Written by Heather Holderness, MPH of OHSU Department of Family Medicine

Since the passage of the Patient Protection and Affordable Care Act (ACA) in 2010, tens of millions of US citizens gained heath insurance. The ACA was the largest overhaul of the US healthcare system since Medicare/Medicaid was established in 1966, and one of its most notable changes was the expansion of Medicaid eligibility. Under the ACA, adults who earn ≤138% of the Federal Poverty Level (FPL) could now qualify for Medicaid benefits. In addition, to the expansion of Medicaid eligibility, the ACA also provided incentives for the delivery of primary health care and other comprehensive coverage benefits.

In 2012, however, the Supreme Court ruled that it was not mandatory for states to implement Medicaid expansion. As a result of that ruling, some states chose to expand eligibility, while others did not. As of January 2019, 37 states (including Washington D.C.) have expanded Medicaid, while 14 have not.

Visit the Kaiser Family Foundation website for the full interactive map experience.

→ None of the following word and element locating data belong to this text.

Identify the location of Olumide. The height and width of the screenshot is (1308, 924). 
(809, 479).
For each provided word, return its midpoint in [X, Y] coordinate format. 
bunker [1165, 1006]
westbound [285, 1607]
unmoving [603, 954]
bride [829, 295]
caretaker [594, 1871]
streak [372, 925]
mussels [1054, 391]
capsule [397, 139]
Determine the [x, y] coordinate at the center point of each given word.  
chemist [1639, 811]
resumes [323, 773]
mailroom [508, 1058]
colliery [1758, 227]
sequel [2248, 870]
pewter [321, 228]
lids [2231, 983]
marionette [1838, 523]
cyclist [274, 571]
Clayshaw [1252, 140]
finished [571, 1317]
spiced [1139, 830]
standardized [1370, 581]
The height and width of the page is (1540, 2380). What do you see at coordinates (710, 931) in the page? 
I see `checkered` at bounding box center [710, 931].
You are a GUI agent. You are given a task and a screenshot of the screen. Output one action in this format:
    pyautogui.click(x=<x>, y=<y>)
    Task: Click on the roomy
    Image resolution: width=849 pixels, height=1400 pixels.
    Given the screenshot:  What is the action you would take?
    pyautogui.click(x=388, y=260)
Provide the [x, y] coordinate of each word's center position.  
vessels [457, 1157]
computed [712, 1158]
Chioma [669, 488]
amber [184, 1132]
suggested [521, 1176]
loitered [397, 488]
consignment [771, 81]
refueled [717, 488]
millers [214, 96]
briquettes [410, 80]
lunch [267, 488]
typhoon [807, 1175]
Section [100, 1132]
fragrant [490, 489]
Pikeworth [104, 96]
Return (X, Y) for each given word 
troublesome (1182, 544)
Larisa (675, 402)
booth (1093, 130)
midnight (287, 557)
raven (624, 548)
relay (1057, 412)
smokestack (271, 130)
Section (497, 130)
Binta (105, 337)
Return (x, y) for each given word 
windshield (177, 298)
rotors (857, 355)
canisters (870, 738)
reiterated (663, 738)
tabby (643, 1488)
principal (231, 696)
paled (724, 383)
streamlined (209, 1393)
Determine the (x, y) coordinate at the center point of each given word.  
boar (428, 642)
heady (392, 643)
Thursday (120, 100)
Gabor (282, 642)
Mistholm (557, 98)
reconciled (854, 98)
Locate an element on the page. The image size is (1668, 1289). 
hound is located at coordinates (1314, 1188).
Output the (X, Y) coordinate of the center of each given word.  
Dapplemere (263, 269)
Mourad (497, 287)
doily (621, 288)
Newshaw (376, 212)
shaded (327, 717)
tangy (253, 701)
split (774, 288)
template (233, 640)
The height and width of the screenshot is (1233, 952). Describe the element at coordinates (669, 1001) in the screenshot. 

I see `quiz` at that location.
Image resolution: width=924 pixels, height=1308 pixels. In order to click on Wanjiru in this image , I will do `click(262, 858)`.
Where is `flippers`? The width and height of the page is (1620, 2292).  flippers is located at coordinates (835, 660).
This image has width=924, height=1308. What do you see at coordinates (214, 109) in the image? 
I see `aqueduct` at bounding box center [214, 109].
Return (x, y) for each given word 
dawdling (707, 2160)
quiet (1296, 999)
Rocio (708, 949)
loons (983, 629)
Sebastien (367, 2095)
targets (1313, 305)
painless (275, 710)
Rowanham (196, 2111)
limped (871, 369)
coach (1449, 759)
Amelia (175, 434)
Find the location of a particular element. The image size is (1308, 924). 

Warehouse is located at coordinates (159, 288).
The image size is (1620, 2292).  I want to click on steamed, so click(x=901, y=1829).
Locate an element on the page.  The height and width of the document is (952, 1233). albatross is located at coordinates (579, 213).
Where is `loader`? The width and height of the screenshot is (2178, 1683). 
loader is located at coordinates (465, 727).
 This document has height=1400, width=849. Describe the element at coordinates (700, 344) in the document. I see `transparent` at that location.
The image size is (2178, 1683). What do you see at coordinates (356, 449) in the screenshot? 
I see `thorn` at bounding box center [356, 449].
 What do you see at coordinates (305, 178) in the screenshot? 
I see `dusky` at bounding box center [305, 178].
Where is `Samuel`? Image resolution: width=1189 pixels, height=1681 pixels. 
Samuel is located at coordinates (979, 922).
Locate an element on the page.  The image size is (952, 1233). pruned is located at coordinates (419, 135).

With such significant changes to healthcare, it is important to evaluate these policy changes and study their effects. Researchers at Oregon Health & Science University’s Department of Family Medicine partnered with OCHIN and ADVANCE to conduct such an assessment with the Post Affordable Care Act: Evaluation of Community Health Centers (PACE) study, funded by the Agency for Healthcare Research and Quality (AHRQ). This study was created to evaluate the effect the ACA had on community health centers (CHCs) who mainly serve patients with Medicaid coverage or who are uninsured. This team utilized electronic health record (EHR) data from ADVANCE, one of the largest CHC-focused data networks in the US, to conduct this research. 

As a result of this two-year study, many important findings were published in academic papers, including:

  • Overall rates of uninsured primary care visits decreased across all included states, with expansion states showing the greatest improvement. This indicated more people in CHCs became insured, especially in states that adopted Medicaid expansion.
  • Community health centers in expansion states saw a rise in preventive, new patient, primary care, and limited-services visits.
  • Patients who were new or returning to Medicaid coverage did not spend more on healthcare services than people who already had Medicaid coverage, debunking a widely circulated myth about the costs of expanding Medicaid.

All of these results, and many more, can be found in the study team’s Manual of Procedures (MOP), which documents all of the results and publications that came out of this study in one, easy to access place. In addition to study findings, the MOP provides detailed information about how the team arrived at their conclusions. 

The PACE research team hopes these results will play an important role in informing policy makers of the significance of the ACA and Medicaid expansion for CHCs and their patients.